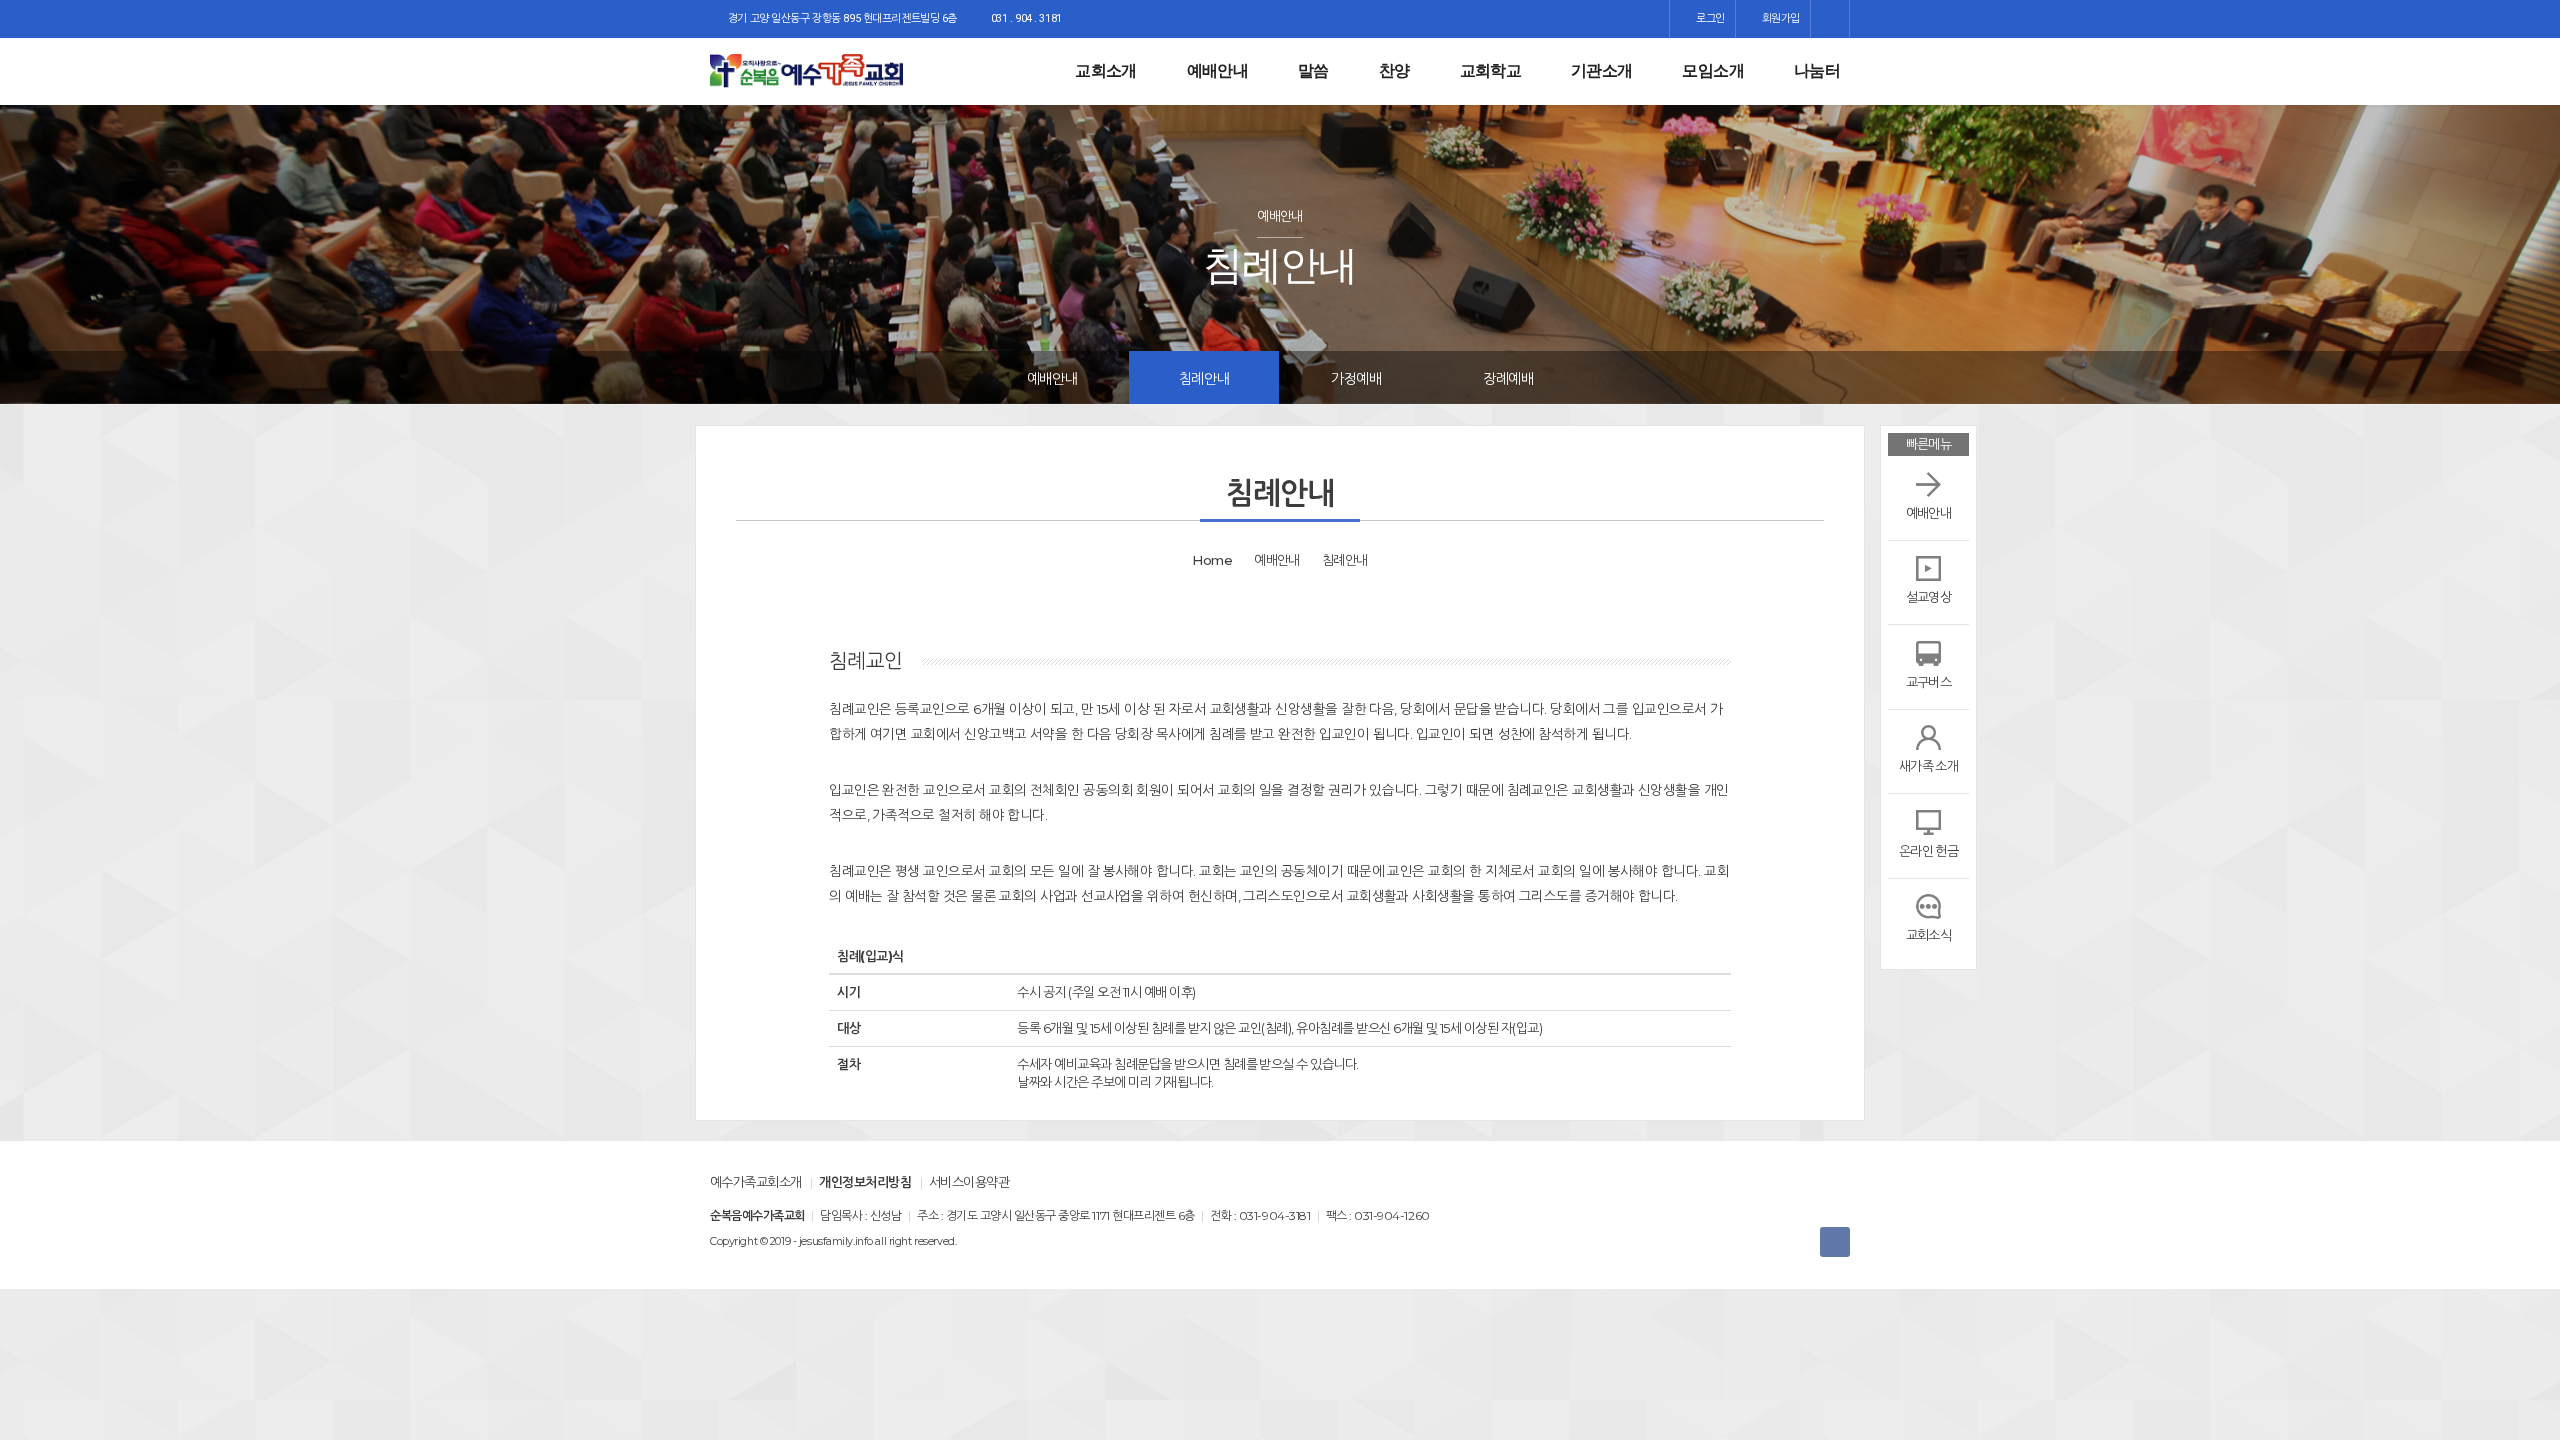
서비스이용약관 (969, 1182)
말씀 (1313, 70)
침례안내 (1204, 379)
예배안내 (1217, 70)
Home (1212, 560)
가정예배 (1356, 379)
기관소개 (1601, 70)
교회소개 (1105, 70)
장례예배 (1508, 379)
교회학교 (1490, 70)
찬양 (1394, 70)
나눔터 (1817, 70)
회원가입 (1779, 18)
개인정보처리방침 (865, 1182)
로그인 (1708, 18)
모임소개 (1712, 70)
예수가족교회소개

▸ **Required work**:
A word-for-word restatement of the lines running from the one with "예배안내 (1217, 70)" to the last line of the records is the whole answer.

▸ **Reply to the exercise**:
예배안내 (1217, 70)
Home (1212, 560)
가정예배 (1356, 379)
기관소개 (1601, 70)
교회소개 (1105, 70)
장례예배 (1508, 379)
교회학교 (1490, 70)
찬양 (1394, 70)
나눔터 (1817, 70)
회원가입 (1779, 18)
개인정보처리방침 (865, 1182)
로그인 (1708, 18)
모임소개 (1712, 70)
예수가족교회소개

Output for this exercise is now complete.